*TASKS TO PERFORM*:
**a)** Translate this sentence from the page on fine-tuning LLMs with SageMaker Pipelines and MLflow into Spanish: "This configuration allows for easy adjustment of the training process without changing the core pipeline code."
**b)** Restate the part of the SageMaker fine-tuning page that begins at the words "The train_config dictionary" and stops after "core pipeline code.", putting "thorough" in place of "comprehensive".
**c)** Carry on the page about fine-tuning and evaluating LLMs with SageMaker Pipelines and MLflow from the point where it ends.

*SOURCE EXTRACT*:

——————

## Fine-Tuning and Evaluating LLMs with SageMaker Pipelines and MLflow

### 1. Setup and Dependencies

In [40]:
# !pip show sagemaker

In [41]:
# !pip install sagemaker==2.225.0  datasets==2.18.0 transformers==4.40.0 mlflow==2.13.2 sagemaker-mlflow==0.1.0 --quiet

In [42]:
# %load_ext autoreload
# %autoreload 2

**Importing Libraries and Setting Up Environment**

This part imports all necessary Python modules. It includes SageMaker-specific imports for pipeline creation and execution, as well as user-defined functions for the pipeline steps like finetune_llama7b_hf and preprocess_llama3.

In [43]:
import sagemaker
from sagemaker.workflow.pipeline import Pipeline
from sagemaker.workflow.execution_variables import ExecutionVariables
from sagemaker.workflow.function_step import step
from steps.finetune_llama8b_hf import finetune_llama8b
from steps.preprocess_llama3 import preprocess
from steps.evaluation_mlflow import evaluation
from steps.utils import create_training_job_name
import os

os.environ["SAGEMAKER_USER_CONFIG_OVERRIDE"] = os.getcwd()

### 2. SageMaker Session and IAM Role

`get_execution_role()`: Retrieves the IAM role that SageMaker will use to access AWS resources. This role needs appropriate permissions for tasks like accessing S3 buckets and creating SageMaker resources.

In [44]:
import boto3

try:
    role = sagemaker.get_execution_role()
    print(role)
except ValueError:
    iam = boto3.client("iam")
    role = iam.get_role(RoleName="sagemaker_execution_role")["Role"]["Arn"]

sess = sagemaker.Session()

arn:aws:iam::058264176820:role/amazon-sagemaker-base-executionrole


### 3. Configuration

**Training Configuration**

The train_config dictionary is comprehensive, including:

Experiment naming for tracking purposes
Model specifications (ID, version, name)
Infrastructure details (instance types and counts for fine-tuning and deployment)
Training hyperparameters (epochs, batch size)

This configuration allows for easy adjustment of the training process without changing the core pipeline code.

In [45]:
train_config = {
    "experiment_name": "all_target_modules_1K",
    "model_id": "meta-llama/Meta-Llama-3-8B",
    "model_version": "3.0.2",
    "model_name": "llama-3-8b",
    "endpoint_name": "llama-3-8b",
    "finetune_instance_type": "ml.g5.12xlarge",
    "finetune_num_instances": 1,
    "instance_type": "ml.g5.12xlarge",
    "num_instances": 1,
    "epoch": 1,
    "per_device_train_batch_size": 4,
}

**LoRA Parameters**

Low-Rank Adaptation (LoRA) is an efficient fine-tuning technique for large language models. The parameters here (lora_r, lora_alpha, lora_dropout) control the behavior of LoRA during fine-tuning, affecting the trade-off between model performance and computational efficiency.

——————

*RECORDS SUPPLIED*:
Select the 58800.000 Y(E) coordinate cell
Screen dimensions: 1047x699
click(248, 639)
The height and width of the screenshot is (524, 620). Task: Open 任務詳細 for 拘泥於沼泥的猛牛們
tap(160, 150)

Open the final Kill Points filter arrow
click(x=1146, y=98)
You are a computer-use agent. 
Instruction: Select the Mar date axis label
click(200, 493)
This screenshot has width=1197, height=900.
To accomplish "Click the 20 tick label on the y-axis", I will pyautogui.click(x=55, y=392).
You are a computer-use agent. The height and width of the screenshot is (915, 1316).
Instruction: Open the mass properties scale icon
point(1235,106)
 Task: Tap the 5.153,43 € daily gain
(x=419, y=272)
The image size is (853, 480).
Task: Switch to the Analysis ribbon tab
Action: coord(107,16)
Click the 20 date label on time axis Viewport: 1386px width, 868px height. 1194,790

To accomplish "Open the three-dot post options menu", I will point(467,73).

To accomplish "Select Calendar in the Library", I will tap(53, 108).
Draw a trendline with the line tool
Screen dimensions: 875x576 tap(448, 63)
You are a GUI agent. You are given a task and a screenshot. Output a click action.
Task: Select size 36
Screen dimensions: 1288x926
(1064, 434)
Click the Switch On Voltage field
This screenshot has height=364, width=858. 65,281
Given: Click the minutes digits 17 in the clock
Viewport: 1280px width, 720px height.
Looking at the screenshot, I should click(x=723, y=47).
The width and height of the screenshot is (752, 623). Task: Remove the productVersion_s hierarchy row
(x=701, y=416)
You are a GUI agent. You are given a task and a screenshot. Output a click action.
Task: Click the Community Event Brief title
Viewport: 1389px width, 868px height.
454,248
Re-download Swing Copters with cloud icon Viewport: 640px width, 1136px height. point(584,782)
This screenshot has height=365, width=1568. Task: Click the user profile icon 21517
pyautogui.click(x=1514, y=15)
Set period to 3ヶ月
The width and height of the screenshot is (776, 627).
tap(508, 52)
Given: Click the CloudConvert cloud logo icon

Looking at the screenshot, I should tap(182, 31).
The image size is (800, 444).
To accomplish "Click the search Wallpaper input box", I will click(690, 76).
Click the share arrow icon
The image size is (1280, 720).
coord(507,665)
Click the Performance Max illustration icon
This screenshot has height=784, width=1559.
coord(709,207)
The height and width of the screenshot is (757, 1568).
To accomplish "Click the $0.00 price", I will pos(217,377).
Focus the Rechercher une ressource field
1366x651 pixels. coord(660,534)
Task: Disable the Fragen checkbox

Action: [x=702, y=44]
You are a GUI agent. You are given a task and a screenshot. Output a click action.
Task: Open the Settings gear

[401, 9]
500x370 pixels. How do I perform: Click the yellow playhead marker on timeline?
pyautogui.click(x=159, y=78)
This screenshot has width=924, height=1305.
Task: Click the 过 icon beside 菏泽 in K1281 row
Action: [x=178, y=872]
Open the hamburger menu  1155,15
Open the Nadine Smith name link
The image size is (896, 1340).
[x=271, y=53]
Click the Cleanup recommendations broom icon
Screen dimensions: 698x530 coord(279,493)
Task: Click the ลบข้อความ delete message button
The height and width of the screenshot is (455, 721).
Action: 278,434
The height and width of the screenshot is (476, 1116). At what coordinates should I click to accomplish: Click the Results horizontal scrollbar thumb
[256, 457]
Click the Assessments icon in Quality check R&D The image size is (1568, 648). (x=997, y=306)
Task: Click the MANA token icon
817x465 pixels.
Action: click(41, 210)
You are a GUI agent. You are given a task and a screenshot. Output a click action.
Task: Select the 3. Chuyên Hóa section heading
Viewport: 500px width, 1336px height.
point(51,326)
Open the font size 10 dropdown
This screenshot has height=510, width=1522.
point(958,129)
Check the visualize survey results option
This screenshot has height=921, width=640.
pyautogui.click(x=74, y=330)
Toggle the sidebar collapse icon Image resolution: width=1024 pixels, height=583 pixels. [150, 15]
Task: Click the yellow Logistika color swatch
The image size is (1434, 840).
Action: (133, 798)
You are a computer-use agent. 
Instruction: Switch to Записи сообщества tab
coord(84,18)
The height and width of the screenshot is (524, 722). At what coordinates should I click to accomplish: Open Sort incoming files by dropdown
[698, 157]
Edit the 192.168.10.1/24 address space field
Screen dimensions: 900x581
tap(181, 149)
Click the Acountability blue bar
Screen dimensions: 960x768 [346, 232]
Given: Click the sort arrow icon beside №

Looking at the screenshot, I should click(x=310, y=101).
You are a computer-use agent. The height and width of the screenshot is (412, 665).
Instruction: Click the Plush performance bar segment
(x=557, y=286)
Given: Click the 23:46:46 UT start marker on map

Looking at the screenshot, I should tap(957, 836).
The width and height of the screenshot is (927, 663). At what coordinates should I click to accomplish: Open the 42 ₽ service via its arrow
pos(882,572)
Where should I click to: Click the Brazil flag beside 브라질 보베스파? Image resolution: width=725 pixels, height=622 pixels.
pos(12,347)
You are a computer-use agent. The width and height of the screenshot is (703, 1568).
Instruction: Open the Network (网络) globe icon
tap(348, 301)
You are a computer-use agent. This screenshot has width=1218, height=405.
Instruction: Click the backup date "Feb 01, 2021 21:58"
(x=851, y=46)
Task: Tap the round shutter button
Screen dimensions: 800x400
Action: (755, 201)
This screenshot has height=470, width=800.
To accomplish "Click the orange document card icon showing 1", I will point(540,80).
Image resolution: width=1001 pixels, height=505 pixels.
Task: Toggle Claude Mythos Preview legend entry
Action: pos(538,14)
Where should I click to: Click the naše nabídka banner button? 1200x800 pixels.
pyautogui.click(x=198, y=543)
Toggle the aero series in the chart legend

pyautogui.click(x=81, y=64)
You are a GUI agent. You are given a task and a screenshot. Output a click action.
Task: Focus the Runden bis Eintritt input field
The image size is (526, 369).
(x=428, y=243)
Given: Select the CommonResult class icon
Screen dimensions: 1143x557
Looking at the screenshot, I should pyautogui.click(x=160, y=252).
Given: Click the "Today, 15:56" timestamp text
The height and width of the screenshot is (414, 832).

——————

*LIST OF ANSWERS*:
**a)** Esta configuración permite ajustar fácilmente el proceso de entrenamiento sin modificar el código principal de la canalización.

**b)**
The train_config dictionary is thorough, including:

Experiment naming for tracking purposes
Model specifications (ID, version, name)
Infrastructure details (instance types and counts for fine-tuning and deployment)
Training hyperparameters (epochs, batch size)

This configuration allows for easy adjustment of the training process without changing the core pipeline code.

**c)**
In [46]:
lora_params = {"lora_r": 8, "lora_alpha": 16, "lora_dropout": 0.05}

### 4. MLflow Setup

MLflow integration is crucial for experiment tracking and management.

mlflow_arn: The ARN for the MLflow tracking server. You can get this ARN from SageMaker Studio UI. This allows the pipeline to log metrics, parameters, and artifacts to a central location.

experiment_name: give appropriate name for experimentation

In [47]:
mlflow_arn = "arn:aws:sagemaker:us-east-1:058264176820:mlflow-tracking-server/genai-mlflow-tracker"  # fill MLflow tracking server ARN
experiment_name = "sm-pipelines-finetuning-eval"

### 5. Dataset Configuration

For the purpose of fine tuning and evaluation we are going too use `HuggingFaceH4/no_robots` dataset

In [48]:
dataset_name = "HuggingFaceH4/no_robots"

### 6. Pipeline Steps

This section defines the core components of the SageMaker pipeline.

In [49]:
from sagemaker.workflow.parameters import ParameterString
import json

In [50]:
lora_config = ParameterString(name="lora_config", default_value=json.dumps(lora_params))

**Preprocessing Step**

This step handles data preparation. We are going to prepare data for training and evaluation. We will log this data in MLflow

In [51]:
pipeline_name = "fmops-training-evaulation-pipeline-mlflow"

default_bucket = sagemaker.Session().default_bucket()
main_data_path = f"s3://{default_bucket}"
evaluation_data_path = (
    main_data_path
    + "/datasets/hf_no_robots/evaluation/automatic_small/dataset_evaluation_small.jsonl"
)
output_data_path = main_data_path + "/datasets/hf_no_robots/output_" + pipeline_name

# You can add your own evaluation dataset code into this step
preprocess_step_ret = step(preprocess, name="preprocess")(
    default_bucket,
    dataset_name,
    train_sample=100,
    eval_sample=100,
    mlflow_arn=mlflow_arn,
    experiment_name=experiment_name,
    run_name=ExecutionVariables.PIPELINE_EXECUTION_ID,
)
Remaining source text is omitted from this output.